如果你想要真的快,这是迄今为止最好(但有点模糊)的方法:

def wanted(character):
    return character.isalnum() or character in '\\/'

ascii_characters = [chr(ordinal) for ordinal in range(128)]
ascii_code_point_filter = [c if wanted(c) else None for c in ascii_characters]

def fast_replace(string):
    # Remove all non-ASCII characters. Heavily optimised.
    string = string.encode('ascii', errors='ignore').decode('ascii')

    # Remove unwanted ASCII characters
    return string.translate(ascii_code_point_filter)

时序:

SETUP="
busy = ''.join(chr(i) for i in range(512))

import re
full_pattern = re.compile('[^a-zA-Z0-9\\\/]|_')
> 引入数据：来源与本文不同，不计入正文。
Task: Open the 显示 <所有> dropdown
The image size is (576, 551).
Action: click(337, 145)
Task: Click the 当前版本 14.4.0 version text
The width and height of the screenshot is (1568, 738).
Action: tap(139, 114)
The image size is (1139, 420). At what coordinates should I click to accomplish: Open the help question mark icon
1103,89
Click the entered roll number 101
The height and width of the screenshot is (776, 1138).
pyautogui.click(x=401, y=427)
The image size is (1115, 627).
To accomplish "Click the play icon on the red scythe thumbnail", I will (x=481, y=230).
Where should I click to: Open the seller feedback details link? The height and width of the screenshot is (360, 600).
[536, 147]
def in_whitelist(character):
    return character.isalnum() or character in '\\/'

def re_replace(string):
    return re.sub(full_pattern, '', string)

def wanted(character):
    return character.isalnum() or character in '\\/'

ascii_characters = [chr(ordinal) for ordinal in range(128)]
ascii_code_point_filter = [c if wanted(c) else None for c in ascii_characters]

def fast_replace(string):
    string = string.encode('ascii', errors='ignore').decode('ascii')
    return string.translate(ascii_code_point_filter)
"

python -m timeit -s "$SETUP" "re_replace(busy)"
python -m timeit -s "$SETUP" "''.join(e for e in busy if in_whitelist(e))"
python -m timeit -s "$SETUP" "fast_replace(busy)"

结果:

10000 loops, best of 3: 63 usec per loop
10000 loops, best of 3: 135 usec per loop
100000 loops, best of 3: 4.98 usec per loop

答案 1 :(得分:3)

为什么你不能这样做:

def in_whitelist(character):
    return character.isalnum() or character in ['\\','/']

line2 = ''.join(e for e in line2 if in_whitelist(e))

根据建议来编辑缩小功能。